(astronomy) The study which attempts to reconstruct the astronomical knowledge and activity of prehistoric people and its influence on their cultures and societies.
The interdisciplinary study that attempts to determine how much astronomy prehistoric people knew and how it influenced their lives. It involves multiple disciplines: astronomy to chart the heavens, archeology to probe the cultural context, engineering to survey sites, and ethnology to provide clues to the cultural past. Archeoastronomy has prompted valuable insights into the astronomy of the past, even to revolutionizing some models of prehistoric cultures. It has been suggested that archeoastronomy and its loose family of disciplines should be subsumed under a broader study, cultural astronomy. The reason to do cultural astronomy is that the sky can perform a special role in the scheme of cultural systems. The sky then serves as a cultural resource of many uses. The cultural context is the key to understanding the findings of archeoastronomers. Finding astronomical orientations at sites is easy; interpreting these as intentional alignments is hard. It is necessary to consider what their purpose might be (to keep a seasonal calendar? to regulate sacred time? both or neither?). The great danger is the imposition of modern astronomy and culture upon an alien culture of the past. See also Archeoastronomy; Astronomy.

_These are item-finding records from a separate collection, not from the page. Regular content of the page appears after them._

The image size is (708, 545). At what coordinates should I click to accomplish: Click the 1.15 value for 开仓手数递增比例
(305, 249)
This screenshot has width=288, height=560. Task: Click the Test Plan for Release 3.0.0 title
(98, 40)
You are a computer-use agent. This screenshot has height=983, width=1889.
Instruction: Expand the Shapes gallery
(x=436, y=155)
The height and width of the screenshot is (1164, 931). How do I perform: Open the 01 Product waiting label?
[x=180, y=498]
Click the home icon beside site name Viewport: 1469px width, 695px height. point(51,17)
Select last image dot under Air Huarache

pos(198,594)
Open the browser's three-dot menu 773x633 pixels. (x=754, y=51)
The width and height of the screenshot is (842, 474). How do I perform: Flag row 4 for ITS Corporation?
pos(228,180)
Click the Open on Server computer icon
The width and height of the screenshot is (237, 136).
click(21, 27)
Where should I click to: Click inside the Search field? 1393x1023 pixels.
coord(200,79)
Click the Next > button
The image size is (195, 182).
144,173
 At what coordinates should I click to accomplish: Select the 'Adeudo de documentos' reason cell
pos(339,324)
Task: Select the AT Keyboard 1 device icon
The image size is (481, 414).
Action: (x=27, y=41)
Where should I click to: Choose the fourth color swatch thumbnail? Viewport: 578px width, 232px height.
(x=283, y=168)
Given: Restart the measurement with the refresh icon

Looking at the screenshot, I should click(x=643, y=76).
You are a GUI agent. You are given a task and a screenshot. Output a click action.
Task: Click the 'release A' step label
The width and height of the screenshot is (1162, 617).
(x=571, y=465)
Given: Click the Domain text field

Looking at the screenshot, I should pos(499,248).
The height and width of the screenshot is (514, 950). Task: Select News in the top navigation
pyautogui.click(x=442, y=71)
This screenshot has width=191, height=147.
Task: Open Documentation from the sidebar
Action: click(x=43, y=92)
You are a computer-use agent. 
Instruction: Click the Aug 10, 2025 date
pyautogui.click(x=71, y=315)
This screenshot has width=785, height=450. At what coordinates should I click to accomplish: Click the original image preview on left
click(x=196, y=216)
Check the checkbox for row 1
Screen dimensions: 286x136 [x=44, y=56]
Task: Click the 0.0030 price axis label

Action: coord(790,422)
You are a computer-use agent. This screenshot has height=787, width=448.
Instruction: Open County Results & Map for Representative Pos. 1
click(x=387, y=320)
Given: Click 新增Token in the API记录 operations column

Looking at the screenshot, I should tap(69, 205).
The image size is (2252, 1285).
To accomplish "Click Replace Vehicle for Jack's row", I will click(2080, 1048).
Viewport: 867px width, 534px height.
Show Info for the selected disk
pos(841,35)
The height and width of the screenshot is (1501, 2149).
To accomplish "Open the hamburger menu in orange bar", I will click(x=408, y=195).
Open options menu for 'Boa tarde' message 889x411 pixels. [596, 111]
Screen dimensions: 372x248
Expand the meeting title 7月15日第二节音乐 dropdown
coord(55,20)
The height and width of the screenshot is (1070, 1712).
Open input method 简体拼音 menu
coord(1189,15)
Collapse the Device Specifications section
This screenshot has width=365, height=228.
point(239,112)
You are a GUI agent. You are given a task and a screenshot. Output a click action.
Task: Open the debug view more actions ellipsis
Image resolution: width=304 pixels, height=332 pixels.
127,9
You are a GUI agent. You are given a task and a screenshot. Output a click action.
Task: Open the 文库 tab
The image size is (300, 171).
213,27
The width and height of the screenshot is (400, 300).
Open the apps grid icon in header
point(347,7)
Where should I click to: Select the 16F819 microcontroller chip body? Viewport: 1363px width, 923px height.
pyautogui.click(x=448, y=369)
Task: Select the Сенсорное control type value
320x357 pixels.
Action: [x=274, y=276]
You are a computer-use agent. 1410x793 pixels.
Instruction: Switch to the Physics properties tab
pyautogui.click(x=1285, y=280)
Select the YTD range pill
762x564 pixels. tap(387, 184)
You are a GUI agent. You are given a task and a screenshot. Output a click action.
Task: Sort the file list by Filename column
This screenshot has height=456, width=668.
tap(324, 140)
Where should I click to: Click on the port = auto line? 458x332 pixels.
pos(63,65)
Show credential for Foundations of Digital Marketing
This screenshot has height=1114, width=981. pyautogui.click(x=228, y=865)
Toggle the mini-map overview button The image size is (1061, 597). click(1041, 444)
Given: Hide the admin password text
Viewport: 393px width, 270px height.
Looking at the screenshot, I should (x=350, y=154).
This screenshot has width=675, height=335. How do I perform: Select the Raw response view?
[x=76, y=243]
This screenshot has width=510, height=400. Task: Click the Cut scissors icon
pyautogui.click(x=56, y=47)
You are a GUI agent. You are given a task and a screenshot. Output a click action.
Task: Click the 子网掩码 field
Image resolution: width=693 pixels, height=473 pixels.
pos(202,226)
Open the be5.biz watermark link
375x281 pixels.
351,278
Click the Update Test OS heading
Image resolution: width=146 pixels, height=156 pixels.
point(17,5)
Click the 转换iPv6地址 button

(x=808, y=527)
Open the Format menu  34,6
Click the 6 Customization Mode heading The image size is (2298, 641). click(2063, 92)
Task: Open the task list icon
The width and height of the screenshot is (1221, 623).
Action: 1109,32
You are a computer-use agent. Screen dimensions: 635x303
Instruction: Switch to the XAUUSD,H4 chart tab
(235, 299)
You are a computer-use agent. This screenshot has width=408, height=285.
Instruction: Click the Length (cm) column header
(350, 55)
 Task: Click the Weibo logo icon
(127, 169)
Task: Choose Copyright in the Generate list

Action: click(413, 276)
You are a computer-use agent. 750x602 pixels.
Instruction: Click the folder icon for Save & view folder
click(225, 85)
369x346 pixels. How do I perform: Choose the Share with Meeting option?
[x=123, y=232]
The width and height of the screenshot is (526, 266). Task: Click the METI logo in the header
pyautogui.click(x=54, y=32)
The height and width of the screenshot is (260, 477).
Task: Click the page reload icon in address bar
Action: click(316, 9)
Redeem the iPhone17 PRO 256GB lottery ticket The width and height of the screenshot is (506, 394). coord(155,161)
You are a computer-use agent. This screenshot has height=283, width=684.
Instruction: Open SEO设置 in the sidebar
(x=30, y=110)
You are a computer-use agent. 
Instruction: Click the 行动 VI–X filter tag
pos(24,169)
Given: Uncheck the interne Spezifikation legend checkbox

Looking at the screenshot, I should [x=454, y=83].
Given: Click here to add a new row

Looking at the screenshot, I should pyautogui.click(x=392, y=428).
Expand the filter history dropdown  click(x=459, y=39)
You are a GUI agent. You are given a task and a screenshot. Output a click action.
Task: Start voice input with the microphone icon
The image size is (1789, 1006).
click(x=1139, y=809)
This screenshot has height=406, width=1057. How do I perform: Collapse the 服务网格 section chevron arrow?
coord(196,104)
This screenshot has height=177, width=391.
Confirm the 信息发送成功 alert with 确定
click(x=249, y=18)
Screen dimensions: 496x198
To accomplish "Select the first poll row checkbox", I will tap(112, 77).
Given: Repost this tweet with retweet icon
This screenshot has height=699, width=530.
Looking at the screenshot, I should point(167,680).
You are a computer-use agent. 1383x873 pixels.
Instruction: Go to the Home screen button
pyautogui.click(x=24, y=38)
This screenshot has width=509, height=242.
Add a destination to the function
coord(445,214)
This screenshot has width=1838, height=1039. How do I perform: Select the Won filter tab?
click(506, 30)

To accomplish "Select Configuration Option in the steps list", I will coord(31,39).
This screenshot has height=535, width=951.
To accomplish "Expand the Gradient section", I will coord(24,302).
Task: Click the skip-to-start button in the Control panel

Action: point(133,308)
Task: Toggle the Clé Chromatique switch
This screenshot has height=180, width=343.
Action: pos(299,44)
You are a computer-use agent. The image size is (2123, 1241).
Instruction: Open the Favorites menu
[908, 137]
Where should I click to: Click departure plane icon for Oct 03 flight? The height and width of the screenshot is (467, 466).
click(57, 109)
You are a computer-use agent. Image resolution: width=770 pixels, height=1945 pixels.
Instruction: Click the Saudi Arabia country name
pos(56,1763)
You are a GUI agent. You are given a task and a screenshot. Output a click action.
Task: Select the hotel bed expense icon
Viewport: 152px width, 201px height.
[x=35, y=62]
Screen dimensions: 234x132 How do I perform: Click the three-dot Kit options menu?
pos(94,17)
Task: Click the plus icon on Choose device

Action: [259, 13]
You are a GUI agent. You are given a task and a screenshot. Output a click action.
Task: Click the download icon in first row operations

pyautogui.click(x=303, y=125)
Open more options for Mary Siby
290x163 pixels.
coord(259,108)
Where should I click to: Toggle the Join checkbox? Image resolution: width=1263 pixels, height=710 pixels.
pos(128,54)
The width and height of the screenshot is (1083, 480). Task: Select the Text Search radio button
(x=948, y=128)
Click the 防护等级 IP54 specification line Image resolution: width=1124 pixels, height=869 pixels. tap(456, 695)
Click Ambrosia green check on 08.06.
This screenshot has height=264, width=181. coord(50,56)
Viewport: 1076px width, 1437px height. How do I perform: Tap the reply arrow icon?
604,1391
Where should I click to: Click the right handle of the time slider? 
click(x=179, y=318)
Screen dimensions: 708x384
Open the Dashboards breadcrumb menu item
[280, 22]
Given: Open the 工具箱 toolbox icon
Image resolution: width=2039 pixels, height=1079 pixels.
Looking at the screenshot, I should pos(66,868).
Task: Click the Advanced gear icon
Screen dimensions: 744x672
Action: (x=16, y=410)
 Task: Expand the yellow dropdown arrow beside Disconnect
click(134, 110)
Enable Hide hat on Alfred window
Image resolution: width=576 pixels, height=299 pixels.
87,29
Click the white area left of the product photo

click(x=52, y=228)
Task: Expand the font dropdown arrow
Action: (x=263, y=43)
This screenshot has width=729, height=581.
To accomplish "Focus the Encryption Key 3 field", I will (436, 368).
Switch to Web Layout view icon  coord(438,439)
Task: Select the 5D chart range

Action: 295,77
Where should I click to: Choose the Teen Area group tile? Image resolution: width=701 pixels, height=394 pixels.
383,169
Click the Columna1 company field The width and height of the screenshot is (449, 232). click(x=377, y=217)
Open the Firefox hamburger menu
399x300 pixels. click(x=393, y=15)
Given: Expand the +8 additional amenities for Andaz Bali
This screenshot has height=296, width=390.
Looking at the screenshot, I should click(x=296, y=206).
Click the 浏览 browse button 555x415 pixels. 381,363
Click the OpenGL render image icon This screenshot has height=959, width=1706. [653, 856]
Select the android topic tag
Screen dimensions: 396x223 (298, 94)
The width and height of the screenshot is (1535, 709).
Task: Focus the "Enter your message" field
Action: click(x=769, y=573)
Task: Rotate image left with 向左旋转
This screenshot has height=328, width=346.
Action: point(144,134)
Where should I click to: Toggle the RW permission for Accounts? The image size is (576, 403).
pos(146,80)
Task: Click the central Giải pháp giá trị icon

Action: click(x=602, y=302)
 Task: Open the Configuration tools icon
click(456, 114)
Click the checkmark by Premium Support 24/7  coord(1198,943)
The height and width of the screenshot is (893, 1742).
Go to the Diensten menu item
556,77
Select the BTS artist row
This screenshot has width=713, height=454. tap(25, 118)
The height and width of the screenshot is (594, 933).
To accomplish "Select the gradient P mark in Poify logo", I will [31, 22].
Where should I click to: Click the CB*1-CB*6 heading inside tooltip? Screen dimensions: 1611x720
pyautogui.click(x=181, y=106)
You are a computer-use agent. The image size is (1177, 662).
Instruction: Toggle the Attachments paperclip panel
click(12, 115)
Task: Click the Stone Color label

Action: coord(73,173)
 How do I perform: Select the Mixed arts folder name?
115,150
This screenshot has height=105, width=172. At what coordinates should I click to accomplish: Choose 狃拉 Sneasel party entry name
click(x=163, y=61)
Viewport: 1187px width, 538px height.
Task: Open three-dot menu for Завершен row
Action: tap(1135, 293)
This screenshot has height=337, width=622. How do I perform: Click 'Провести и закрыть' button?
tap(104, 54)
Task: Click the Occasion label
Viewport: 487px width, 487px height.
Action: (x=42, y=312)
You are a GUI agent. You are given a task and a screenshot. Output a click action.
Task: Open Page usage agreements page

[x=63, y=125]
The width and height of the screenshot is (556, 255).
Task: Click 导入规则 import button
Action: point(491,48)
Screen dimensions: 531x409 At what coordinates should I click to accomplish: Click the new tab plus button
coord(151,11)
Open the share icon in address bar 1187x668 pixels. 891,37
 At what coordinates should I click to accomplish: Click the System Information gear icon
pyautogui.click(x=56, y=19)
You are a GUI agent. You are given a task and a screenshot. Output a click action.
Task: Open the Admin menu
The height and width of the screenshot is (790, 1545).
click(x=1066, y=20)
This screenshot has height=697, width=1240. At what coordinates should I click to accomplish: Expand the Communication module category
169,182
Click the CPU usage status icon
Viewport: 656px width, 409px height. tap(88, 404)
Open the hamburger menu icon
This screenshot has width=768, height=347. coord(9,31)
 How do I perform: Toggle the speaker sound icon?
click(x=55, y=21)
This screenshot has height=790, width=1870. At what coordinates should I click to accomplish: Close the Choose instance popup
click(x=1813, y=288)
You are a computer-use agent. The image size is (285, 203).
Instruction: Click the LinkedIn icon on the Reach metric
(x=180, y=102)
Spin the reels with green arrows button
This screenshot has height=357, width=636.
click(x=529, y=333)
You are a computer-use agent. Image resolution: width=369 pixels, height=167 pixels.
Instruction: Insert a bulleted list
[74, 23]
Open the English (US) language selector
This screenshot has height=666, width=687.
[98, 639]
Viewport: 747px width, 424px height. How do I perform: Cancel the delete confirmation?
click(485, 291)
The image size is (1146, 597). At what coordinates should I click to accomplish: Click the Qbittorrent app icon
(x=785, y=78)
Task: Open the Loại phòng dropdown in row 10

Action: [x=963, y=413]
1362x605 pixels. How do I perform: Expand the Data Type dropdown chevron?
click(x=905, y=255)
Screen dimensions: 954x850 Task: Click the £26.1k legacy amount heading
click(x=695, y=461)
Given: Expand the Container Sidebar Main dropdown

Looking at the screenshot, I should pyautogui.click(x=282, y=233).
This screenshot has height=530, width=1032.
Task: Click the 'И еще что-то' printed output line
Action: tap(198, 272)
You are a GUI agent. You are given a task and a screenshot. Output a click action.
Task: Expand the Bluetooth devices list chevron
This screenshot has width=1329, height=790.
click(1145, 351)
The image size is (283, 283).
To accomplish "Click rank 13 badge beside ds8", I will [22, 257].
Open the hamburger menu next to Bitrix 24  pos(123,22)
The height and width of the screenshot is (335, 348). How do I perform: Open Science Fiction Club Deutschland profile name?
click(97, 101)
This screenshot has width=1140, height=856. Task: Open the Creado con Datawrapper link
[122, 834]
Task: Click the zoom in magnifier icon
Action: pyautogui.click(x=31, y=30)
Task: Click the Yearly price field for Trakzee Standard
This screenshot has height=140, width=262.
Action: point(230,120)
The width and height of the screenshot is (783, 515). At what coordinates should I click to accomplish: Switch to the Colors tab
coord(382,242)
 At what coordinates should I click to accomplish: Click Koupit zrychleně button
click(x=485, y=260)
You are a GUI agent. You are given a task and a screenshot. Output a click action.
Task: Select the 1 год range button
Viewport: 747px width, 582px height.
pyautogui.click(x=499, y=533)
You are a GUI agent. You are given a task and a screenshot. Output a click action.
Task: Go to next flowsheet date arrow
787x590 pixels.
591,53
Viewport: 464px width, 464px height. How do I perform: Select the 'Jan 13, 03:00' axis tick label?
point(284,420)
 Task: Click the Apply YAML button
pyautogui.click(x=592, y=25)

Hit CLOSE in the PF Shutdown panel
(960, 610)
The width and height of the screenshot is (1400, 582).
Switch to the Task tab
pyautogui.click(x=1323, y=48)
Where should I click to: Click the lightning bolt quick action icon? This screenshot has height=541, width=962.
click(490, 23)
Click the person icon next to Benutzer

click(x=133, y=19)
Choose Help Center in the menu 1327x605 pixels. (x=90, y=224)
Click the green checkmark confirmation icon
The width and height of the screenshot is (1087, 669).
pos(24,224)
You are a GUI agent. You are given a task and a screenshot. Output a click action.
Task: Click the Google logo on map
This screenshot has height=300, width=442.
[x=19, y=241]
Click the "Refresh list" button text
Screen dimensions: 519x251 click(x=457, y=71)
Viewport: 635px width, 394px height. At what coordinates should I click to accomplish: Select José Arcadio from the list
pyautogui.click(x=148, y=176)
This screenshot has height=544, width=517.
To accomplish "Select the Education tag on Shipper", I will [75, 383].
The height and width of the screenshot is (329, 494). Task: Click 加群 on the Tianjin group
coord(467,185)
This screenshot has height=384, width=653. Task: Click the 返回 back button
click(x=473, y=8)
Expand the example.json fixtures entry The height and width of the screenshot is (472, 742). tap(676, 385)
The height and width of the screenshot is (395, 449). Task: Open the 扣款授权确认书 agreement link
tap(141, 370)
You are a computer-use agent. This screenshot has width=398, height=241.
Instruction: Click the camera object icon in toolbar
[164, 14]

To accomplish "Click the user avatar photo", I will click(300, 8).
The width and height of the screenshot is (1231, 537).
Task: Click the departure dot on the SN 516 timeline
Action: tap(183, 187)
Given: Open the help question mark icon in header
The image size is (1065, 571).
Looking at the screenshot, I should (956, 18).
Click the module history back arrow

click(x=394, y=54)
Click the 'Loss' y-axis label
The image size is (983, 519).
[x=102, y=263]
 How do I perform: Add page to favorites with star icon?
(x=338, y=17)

Every prehistoric culture appears to have developed its own astronomy. The traditional navigators of Oceania needed to memorize guide stars and to employ them as the bearing markers for island-to-island travel over thousands of kilometers of water. The Carib people of northern South American developed a calendar that relied on the positions of stars relative to each other and to the Sun at times of rising and setting. A bone from the shores of Lake Edward, Zaire and Uganda, may have markings of a lunar calendar, tallied at a time over 8000 years ago, perhaps used to forecast marine activity or the weather; a focus on the Moon continues in Africa today. Chinese astronomical records cut into bones and shells may have begun as early as the twelfth century B.C., well before the Babylonians incised their earliest records on clay.
By the time the Spanish invaded Mesoamerica and South America, the use of astronomy went well beyond complex systems of cycles and calendars. For instance, in some Mayan cities knowledge of the cycles of Venus timed the onset of warfare. In others, key political events incorporated the summer solstice and perhaps conjunctions of Jupiter and Saturn. Ancient Inca city planning and politics embodied astronomy, such as the ceque system of radial lines from the Temple of the Sun in the valley of Cuzco. These lines mark the directions to sacred places as well as to specific astronomical phenomena. The ceque system had a calendric manifestation in knotted cords that tallied the days of the agricultural year.